Elucidating the Mechanism of Radiation Therapy on Mesenchymal Cell Fate in Preventing Heterotopic Ossification

OBJECTIVE: To recapitulate the use of radiation in preventing heterotopic ossification (HO) in an animal model to thereby mechanistically investigate radiation-induced changes at the single-cell level. BACKGROUND: HO is the formation of extra-skeletal bone in abnormal areas including muscle and soft tissue. Radiation therapy is a clinically proven, localized preventive measure for HO. Despite its efficacy, there is a lack of standardization of radiation prescription; however, the mechanism of the impact of radiation on HO prevention remains unknown.

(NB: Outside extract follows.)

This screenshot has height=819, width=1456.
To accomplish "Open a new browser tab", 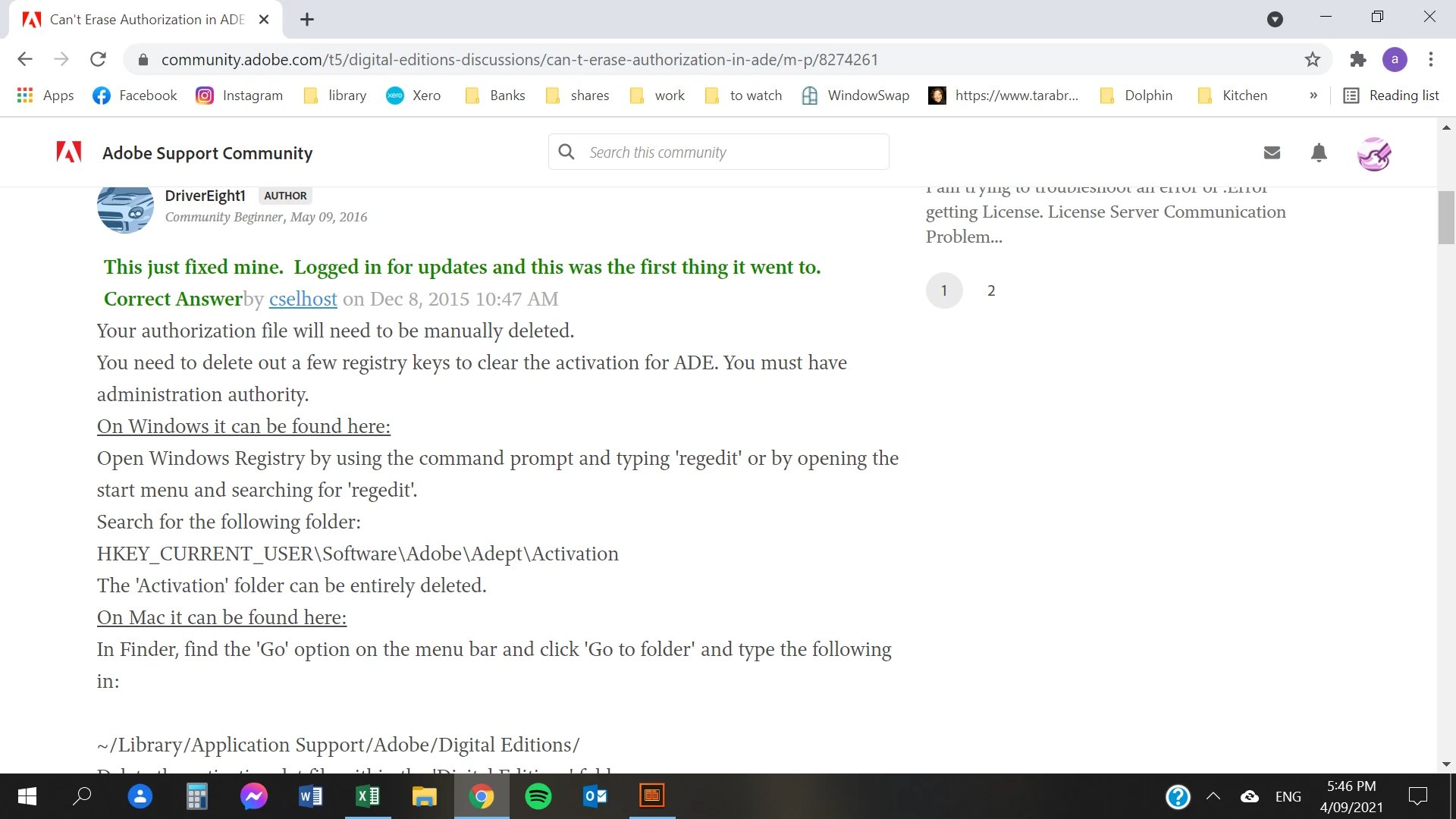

METHODS: C57BL6J male mice underwent burn/tenotomy with and without perioperative radiation treatment. Single-cell RNA sequencing was performed to analyze downstream signaling after HO-forming injury. Immunofluorescence microscopy was used to visualize protein expression changes in HO progenitor cells. In vivo range of motion analyses, histological staining, and micro-computerized tomography were performed to investigate mature HO's effect on joint function and to characterize total HO structure and volume. RESULTS: In one fraction, 7 Gy delivered to the injury site within 72 hours postoperatively significantly decreases HO formation and improves hindlimb range of motion. In-depth single-cell transcriptomic analyses with immunofluorescent staining demonstrate decreased cellular numbers, as well as aberrant endochondral differentiation and downregulation of associated upstream BMP and ALK4 signaling pathways in irradiated mesenchymal progenitor cells. CONCLUSIONS: Our study is the first to explore the mechanism of radiotherapy prophylaxis in the prevention of traumatic HO. Not only does radiation decreases total HO progenitor cell numbers but also reduces aberrant osteochondral differentiation at the injury site, thereby decreasing overall HO and improving joint function.